Mr. Woodley is equally well known as an exhibitor, and a few years ago his name appeared prominently in the prize list of every important show held in England. The reason for this was not far to seek. Located in a district the flora of which yields honey of very excellent quality, this natural advantage, along with his admirable style of preparing his produce for staging, made him a formidable antagonist on the show-table, and the uniform excellence of his exhibits usually placed him in the front rank of winners. His exhibits also had an educational value, proving how much success depends on care and neatness in preparing honey for exhibition.
Mr. Woodley was born at Oxford on March 9, 1846, and six years later he was, on the death of his mother, placed in the care of a great-aunt living at Stanmore, a small hamlet of Beedon, near Newbury, Berks, who was one of several bee-keepers of the old school who kept bees in skeps.

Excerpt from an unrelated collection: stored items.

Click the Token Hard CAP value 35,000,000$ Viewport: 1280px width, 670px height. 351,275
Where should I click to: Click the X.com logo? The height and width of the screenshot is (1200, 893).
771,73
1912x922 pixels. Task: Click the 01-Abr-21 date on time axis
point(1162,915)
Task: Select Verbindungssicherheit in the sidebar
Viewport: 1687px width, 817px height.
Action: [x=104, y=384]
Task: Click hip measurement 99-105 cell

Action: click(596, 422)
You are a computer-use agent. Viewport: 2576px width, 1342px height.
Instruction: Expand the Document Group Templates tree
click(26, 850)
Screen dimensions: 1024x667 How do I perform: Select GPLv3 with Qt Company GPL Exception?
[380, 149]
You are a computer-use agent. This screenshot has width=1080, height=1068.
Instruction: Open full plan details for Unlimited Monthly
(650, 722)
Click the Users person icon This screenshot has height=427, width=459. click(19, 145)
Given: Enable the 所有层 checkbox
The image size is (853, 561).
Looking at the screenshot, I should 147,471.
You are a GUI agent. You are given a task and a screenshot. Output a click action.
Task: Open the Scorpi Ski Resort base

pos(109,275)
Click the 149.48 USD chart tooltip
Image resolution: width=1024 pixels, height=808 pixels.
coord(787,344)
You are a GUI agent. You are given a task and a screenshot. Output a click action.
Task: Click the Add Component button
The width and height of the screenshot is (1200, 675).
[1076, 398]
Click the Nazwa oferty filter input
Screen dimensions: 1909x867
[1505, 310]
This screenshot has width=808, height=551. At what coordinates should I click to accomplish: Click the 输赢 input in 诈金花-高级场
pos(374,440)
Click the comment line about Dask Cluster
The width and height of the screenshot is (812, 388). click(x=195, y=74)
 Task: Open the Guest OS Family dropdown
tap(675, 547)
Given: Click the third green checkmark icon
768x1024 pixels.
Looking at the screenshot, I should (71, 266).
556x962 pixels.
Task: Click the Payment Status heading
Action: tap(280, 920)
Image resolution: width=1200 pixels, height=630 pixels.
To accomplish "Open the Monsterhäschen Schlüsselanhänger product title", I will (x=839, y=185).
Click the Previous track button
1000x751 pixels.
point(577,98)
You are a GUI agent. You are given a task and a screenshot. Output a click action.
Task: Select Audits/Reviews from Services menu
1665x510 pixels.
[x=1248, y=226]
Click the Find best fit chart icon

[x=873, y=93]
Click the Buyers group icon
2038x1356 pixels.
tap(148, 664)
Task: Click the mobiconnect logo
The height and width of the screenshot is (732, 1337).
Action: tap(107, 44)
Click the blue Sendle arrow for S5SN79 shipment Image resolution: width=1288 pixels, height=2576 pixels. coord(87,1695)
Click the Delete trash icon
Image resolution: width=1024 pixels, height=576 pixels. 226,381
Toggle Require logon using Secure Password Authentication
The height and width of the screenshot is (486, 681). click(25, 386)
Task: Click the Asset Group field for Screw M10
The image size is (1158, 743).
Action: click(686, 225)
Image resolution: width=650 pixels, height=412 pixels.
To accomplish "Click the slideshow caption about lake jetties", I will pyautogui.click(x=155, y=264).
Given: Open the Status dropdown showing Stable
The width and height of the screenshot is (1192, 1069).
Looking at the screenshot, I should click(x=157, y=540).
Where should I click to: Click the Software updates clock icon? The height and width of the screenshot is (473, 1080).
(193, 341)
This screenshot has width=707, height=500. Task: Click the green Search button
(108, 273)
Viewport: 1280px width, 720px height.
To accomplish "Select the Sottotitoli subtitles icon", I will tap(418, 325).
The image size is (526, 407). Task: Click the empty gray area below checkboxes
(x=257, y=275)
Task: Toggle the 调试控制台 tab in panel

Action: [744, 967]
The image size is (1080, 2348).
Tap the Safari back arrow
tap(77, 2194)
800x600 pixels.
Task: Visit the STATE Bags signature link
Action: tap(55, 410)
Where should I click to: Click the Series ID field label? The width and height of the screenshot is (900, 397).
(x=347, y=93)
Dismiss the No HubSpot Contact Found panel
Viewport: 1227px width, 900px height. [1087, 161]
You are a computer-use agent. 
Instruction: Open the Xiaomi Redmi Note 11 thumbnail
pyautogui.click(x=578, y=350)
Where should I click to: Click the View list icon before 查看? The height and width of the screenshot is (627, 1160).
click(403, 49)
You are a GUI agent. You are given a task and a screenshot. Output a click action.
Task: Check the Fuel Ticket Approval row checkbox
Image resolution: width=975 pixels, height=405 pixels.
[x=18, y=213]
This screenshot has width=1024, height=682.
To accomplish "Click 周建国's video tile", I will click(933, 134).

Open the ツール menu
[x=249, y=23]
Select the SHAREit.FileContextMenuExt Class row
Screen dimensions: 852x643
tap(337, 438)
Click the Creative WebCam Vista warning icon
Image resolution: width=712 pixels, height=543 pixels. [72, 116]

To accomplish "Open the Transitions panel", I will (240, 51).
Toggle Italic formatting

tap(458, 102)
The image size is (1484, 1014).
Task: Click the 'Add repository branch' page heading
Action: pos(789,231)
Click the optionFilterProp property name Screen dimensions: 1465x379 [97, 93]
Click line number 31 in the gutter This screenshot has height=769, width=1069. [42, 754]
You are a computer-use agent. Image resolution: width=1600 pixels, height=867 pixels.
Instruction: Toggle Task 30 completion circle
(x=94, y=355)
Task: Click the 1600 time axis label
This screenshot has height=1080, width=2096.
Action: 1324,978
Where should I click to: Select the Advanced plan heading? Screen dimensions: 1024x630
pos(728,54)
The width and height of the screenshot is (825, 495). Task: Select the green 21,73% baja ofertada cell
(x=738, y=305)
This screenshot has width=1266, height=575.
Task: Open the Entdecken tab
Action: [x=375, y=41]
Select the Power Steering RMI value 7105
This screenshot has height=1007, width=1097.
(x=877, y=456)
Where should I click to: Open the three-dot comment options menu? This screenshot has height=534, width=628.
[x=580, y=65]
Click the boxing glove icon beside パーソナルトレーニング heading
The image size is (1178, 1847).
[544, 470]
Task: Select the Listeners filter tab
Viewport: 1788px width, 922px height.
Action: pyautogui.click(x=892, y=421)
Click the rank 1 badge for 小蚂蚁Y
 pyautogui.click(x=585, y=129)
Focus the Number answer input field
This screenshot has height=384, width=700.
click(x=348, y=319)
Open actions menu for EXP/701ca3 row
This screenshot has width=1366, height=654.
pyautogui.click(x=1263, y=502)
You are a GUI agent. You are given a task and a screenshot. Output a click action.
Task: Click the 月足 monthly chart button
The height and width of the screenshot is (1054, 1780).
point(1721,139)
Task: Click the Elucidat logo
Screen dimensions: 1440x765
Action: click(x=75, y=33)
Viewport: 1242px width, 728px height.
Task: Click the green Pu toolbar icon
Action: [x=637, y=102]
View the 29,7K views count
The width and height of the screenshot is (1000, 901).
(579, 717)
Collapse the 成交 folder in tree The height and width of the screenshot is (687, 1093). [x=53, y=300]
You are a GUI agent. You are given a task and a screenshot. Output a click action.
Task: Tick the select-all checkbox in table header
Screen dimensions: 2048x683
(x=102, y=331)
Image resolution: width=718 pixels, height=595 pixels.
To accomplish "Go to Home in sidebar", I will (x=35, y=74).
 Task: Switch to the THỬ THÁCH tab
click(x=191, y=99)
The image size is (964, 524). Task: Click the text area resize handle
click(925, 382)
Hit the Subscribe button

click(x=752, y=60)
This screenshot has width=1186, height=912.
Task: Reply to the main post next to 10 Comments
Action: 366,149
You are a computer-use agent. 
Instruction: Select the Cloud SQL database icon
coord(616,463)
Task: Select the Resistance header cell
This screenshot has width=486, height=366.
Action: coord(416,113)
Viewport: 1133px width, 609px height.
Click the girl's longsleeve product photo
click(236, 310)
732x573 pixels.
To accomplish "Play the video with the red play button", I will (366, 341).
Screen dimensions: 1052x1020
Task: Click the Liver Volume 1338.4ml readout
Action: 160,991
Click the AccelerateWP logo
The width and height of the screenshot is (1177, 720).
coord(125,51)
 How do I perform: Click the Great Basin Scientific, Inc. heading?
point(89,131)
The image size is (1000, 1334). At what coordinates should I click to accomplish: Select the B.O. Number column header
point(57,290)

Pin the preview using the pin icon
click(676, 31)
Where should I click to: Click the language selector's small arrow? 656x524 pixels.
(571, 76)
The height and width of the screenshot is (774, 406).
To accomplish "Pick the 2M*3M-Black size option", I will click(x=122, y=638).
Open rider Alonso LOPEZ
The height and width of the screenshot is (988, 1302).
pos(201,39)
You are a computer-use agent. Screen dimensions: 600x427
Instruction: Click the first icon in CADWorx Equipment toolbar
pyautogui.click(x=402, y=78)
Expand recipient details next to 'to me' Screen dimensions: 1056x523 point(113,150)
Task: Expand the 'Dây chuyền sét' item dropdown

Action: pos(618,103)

When the boy William was considered capable of walking two miles to the village school, he was duly installed as a scholar therein; and upon reaching the age of seven his services were requisitioned during the six or seven weeks of each succeeding swarming season for the purpose of what the old lady called “mindin’ the bees.” He may thus be truly said to have begun bee-keeping early in life, and no doubt his early experiences among bees have stood him in good stead since, for none make better bee-keepers than those who have gained their first knowledge of the pursuit in boyhood. Many are the exploits Mr. Woodley can detail of bee-doings at this period of his life; how he assisted the chief bee-man of the place — who, like the great Huber, was blind — in recovering swarms from tall trees, the boy mounting the trees and being “shown” how to manage by the directions called out from below by the blind old bee-keeper.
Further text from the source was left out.